素直になること
授業などあまり聞いていなかった。
分からない訳でもないし。
あたしは塾へ行っている。
その塾は今年から入ったのだがなかなか良い。
授業とか分かりやすいし、学校の先生の話も昔よりだいぶ聞いていなかったのにテストもだいぶ良くなっていた。
…まあ、一番は同じ中学の子がいないのだけどね。
家へ着くとケータイが光っていた。
また男子のイタズラだろう、
あたしは軽い気持ちで、受信BOXのボタンを押す。
するとそこには
差出人-羅斗-
驚いた。
あたしは羅斗のこと忘れていた。
というかムリヤリ忘れさせようとしていた。
今日、そのせいで女子に呼び出しされたわけだし。
何故かあたしはドキドキしていた。
そのメールを開く指の先までもが。
ピッ
あたしの4畳半という小さな部屋だったのでケータイの音が異様なまでに響く。
【件名】無題
【本文】いきなりごめんな。
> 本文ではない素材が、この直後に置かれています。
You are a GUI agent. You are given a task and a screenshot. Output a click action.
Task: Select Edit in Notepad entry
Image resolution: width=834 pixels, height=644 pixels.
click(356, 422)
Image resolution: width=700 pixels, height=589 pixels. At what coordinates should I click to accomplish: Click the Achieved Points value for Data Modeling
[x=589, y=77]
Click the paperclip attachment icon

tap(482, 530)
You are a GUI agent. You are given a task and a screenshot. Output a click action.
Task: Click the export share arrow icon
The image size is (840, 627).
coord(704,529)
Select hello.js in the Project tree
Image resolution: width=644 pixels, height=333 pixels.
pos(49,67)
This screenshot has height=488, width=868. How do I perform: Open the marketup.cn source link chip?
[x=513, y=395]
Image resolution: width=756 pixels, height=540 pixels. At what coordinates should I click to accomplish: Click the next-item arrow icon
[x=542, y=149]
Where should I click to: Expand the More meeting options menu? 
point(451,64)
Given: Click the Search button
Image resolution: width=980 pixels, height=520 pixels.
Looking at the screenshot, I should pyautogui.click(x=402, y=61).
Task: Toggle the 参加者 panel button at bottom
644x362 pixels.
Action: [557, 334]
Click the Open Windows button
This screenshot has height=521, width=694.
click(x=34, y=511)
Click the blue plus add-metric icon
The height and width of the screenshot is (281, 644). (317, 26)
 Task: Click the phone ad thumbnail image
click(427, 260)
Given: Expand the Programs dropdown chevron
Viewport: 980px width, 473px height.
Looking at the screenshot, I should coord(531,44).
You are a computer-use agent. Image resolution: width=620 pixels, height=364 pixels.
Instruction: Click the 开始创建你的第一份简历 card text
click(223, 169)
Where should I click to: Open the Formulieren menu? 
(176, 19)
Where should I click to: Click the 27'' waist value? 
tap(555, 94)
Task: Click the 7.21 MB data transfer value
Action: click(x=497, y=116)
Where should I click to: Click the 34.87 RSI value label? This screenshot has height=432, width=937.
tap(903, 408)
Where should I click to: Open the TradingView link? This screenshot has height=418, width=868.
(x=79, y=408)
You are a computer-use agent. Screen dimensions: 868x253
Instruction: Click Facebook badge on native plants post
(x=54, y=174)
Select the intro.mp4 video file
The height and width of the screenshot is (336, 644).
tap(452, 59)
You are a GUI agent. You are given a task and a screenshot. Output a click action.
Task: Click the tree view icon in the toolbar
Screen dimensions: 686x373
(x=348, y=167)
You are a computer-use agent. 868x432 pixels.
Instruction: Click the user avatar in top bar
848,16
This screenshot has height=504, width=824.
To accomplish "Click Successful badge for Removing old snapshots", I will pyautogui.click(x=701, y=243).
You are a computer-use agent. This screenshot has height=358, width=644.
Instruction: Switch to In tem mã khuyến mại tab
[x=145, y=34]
羅斗です。理子は今、メールできますか?
初めてに近かった。
男子からちゃんとしたメールが来たのは。
そもそも、ケータイを買ったのはいじめが始まっていた真っ最中だったので。
あたしはそのメールを確認し、慣れていなかったけど受信した時間を調べた。
その時間はきっかり5:00。
今の時間、6:12だった。
いいのかな。いいのかな。
あたしわかんないよ。
こんなに遅れてから送って良いのか。ちゃんと返信って来るのかな?
気付いて、くれるのかな?
初心者のあたしはなんだか嬉しいような恥ずかしいような気持ちになった。
取りあえず返事をみることにした。
無視するのは、やはりダメだとあたしは正確ではないかもしれないがそう判断した。